Elsie shoved the knife into her old black handbag and rose to go.

‘Stay one more night,’ begged Miss Parkes. ‘Have dinner with me. We’ll invite Tommy Harris. What do you say, Elsie?’

‘Yair.’ Elsie smiled her wickedest smile. ‘He owes us a favour, I reckon. Pity he ain’t a sailor. I always had a fancy for sailors.’

At the same time, approaching Sebastopol, Phryne Fisher was discovering that making love in a moving caravan, with the windows open, the air moving sweetly over naked skin and the horse walking at a steady pace, was both delicious and soothing to the bruises.

Miss Younger, who had seemed more settled since the news of Mr Sheridan’s death had come to the circus via a week-old newspaper, had seen Phryne climb into the clown’s caravan and had not snarled. A packet of photographic plates of Mr Christopher’s book had been delivered to her by a sympathetic Robinson. She would read them every night until she died. She looked at the caravan with a perfectly blank face, then wheeled Bell and galloped off in a cloud of snuffy dust.

On the road to Hamilton Phryne walked towards Skipton Church. It seemed like an ordinary bluestone building; she wondered why Mr Burton had insisted, chuckling, that she see it.

She paused with her hand on the wrought-iron gates. White things poked out of the tower. Gargoyles, if she was not mistaken. Phryne stared. Four gargoyles grinned demoniacally from the church tower. There was something odd about them. They were not pigs or dogs or dragons, like the standard received gargoyle of Notre Dame.

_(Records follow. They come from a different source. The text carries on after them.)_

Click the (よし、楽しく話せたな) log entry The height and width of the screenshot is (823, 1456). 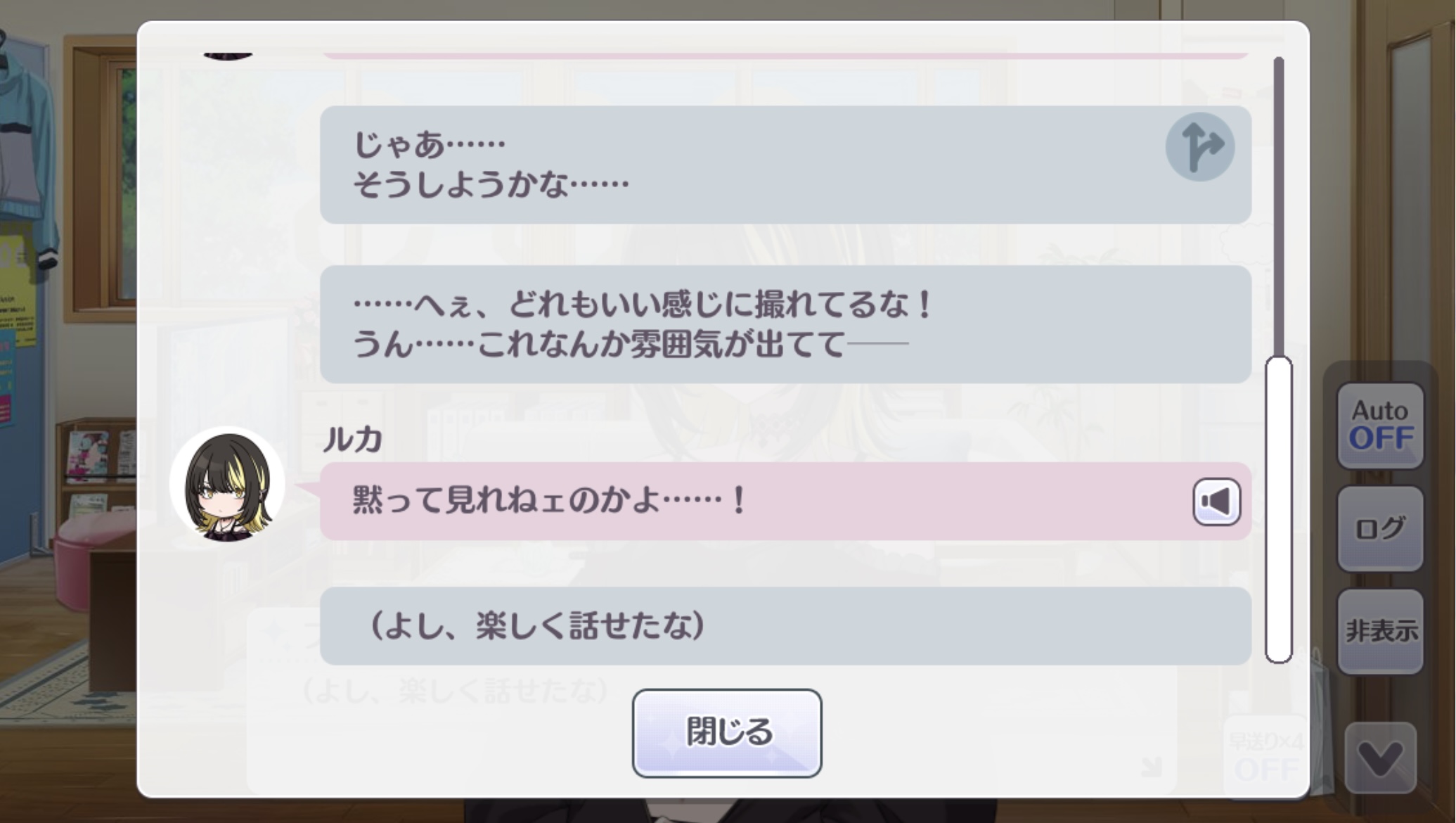(785, 626)
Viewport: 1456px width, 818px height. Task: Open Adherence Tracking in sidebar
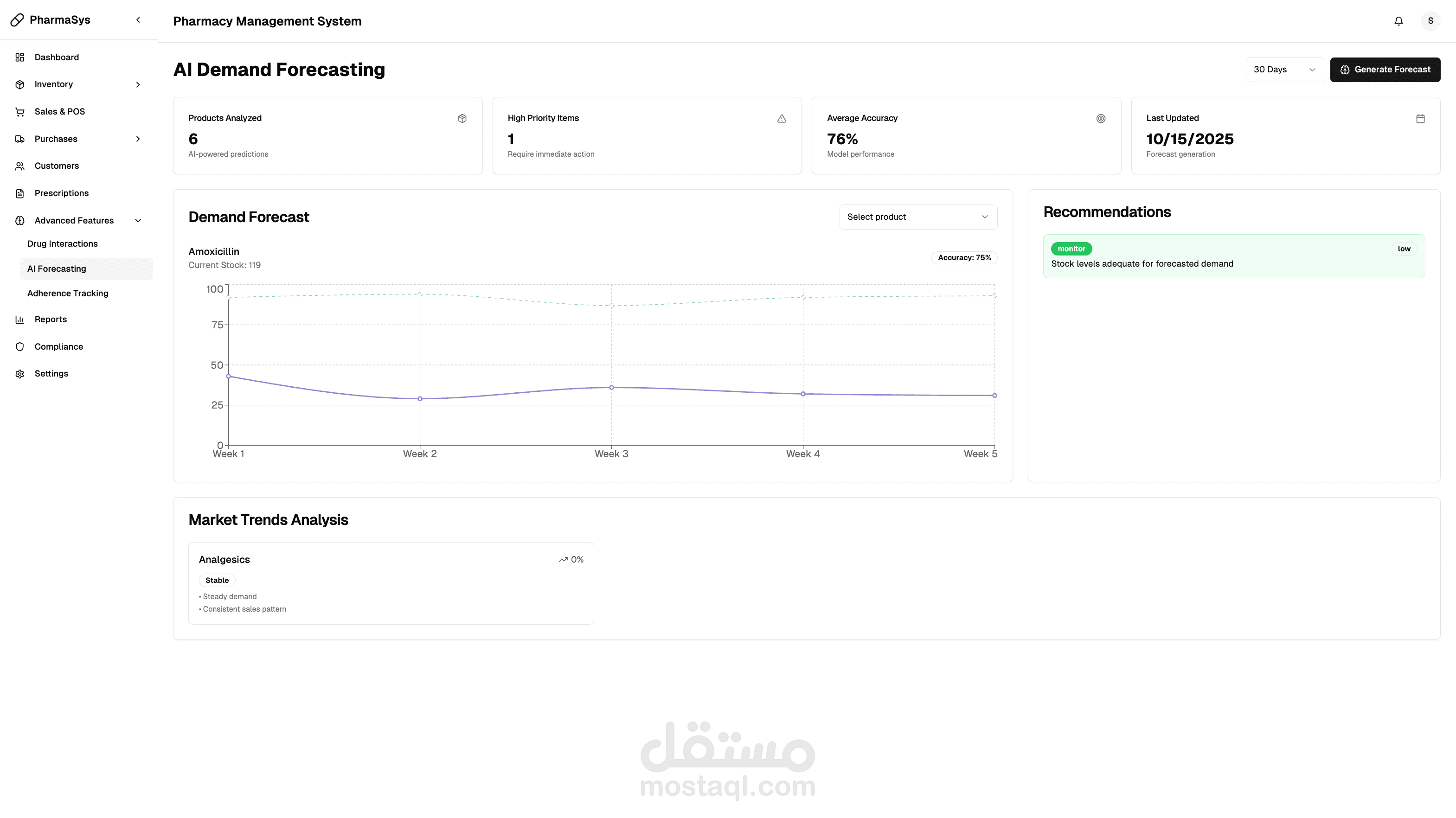[68, 293]
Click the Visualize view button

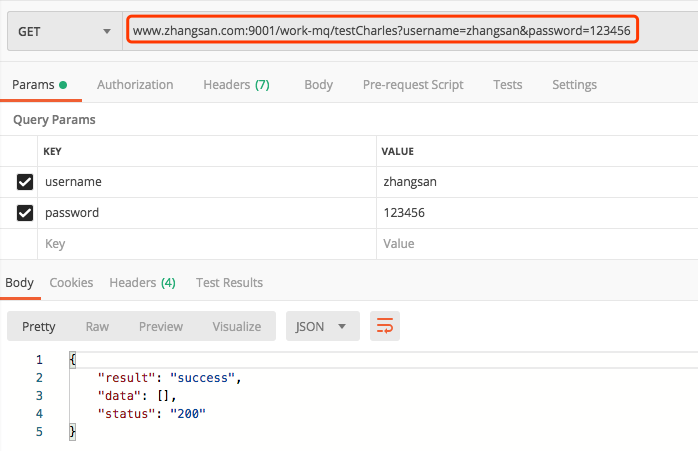coord(236,326)
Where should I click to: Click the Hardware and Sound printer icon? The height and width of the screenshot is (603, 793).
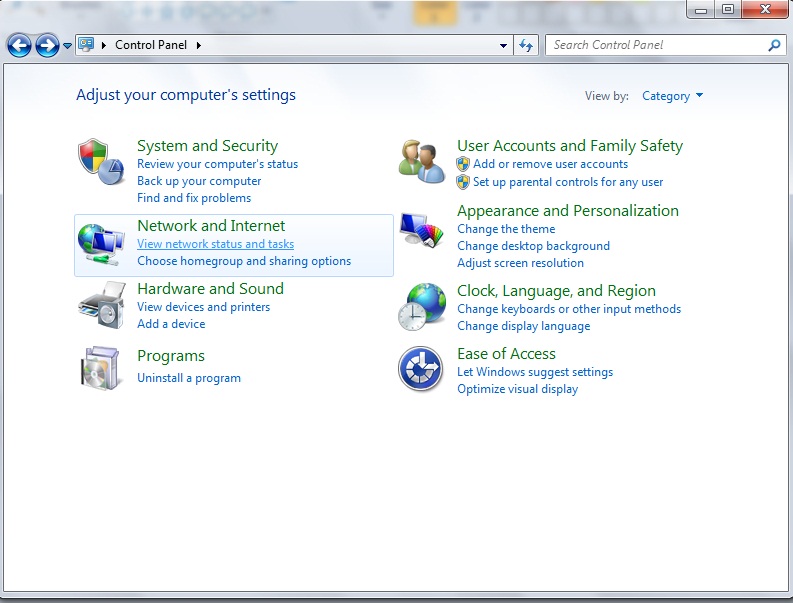pyautogui.click(x=102, y=306)
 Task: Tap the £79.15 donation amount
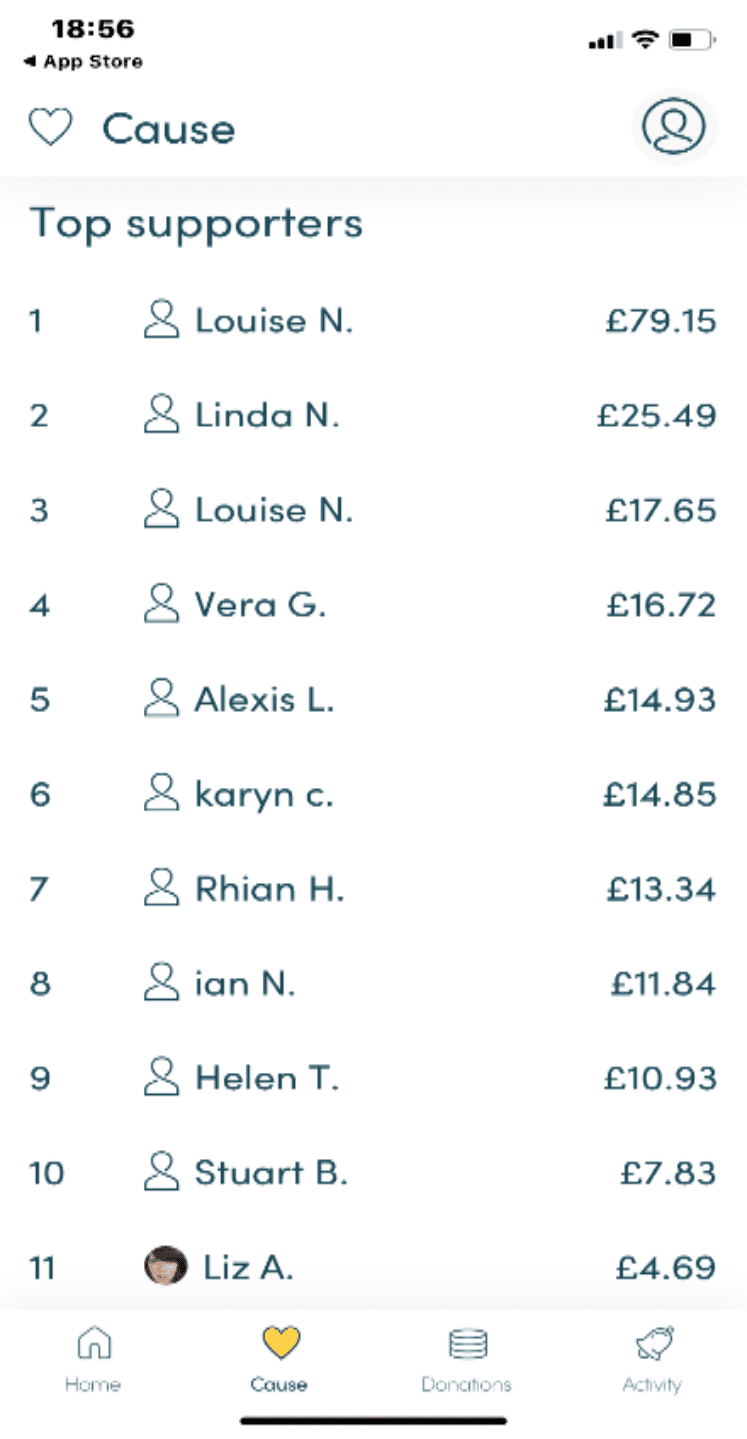pos(661,320)
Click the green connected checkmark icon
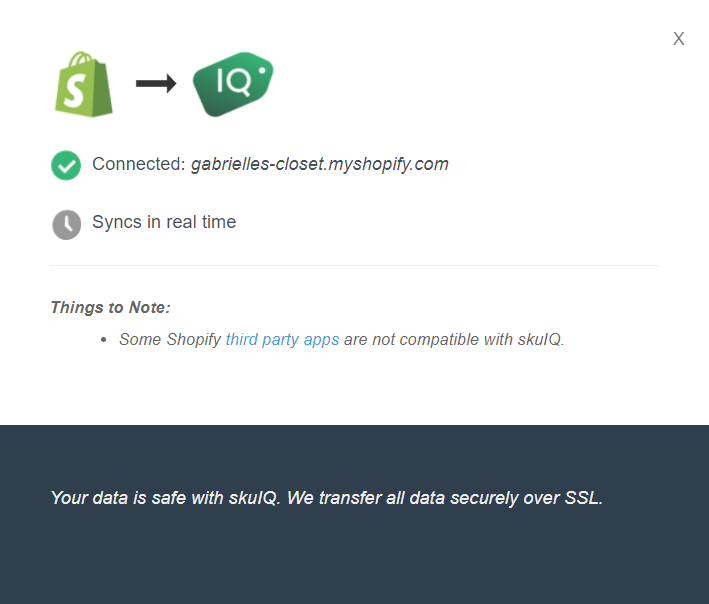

She edged closer. What were they based on? Curly decorations, horns. Phryne began to laugh helplessly, clinging to the church gate. Skipton Church was guarded from evil spirits by four gargoyles in the shape of fanged, feral sheep.

She had almost recovered from Skipton Church when she was watching a team of sweating yokels in a tug of war with Rajah at Lake Bolac. Rajah allowed them to drag with their utmost force, without moving a muscle. Then she reached out with her trunk and gave a sharp tug and fifty men flew off their feet and into Lake Bolac with a mighty splash.

Detective Inspector Robinson attended the committal of Albert Ellis and his gang for various offences, including the murder of Robert Sheridan, stage magician. He sat through the whole lengthy, complicated brief of evidence with a broad smile on his face.

Farrell’s Circus and Wild Beast Show was nearing Hamilton. Jo Jo the clown kissed Phryne awake.

‘Almost at Hamilton,’ he observed. ‘You’re going home from here, aren’t you, Fern?’

‘Yes.’

‘Will we see you again?’

She sat up abruptly and dragged on her cotton dress. ‘Do you think I’m going to waste a skill that cost me so many bruises to learn?’ she demanded. ‘I’m a circus rider now, and don’t you forget it. And I found you, too.’ Her voice softened. ‘I won’t forget you, Matt dear. I’ll see you again.’

Hamilton was a prosperous town, clean and windswept. The circus trucks turned off Ballarat Road for the camping place down by the railway line. The parade, Phryne’s last, proceeded along Cox Street and into Gray Street, attended by running children.

Down Gray Street went Phryne, mounted this time on Rajah the elephant, high up and elated. Jo Jo the clown was encircled by Rajah’s trunk, swept up and dropped unceremoniously beside her. Drums banged and trumpets tooted. Miss Younger led her liberty horses past the Argyle Arms, where the drinkers cheered. Phryne tossed her head and her crown of feathers danced. ‘Oh, this is lovely,’ she sighed. The clown laid a hand on her thigh.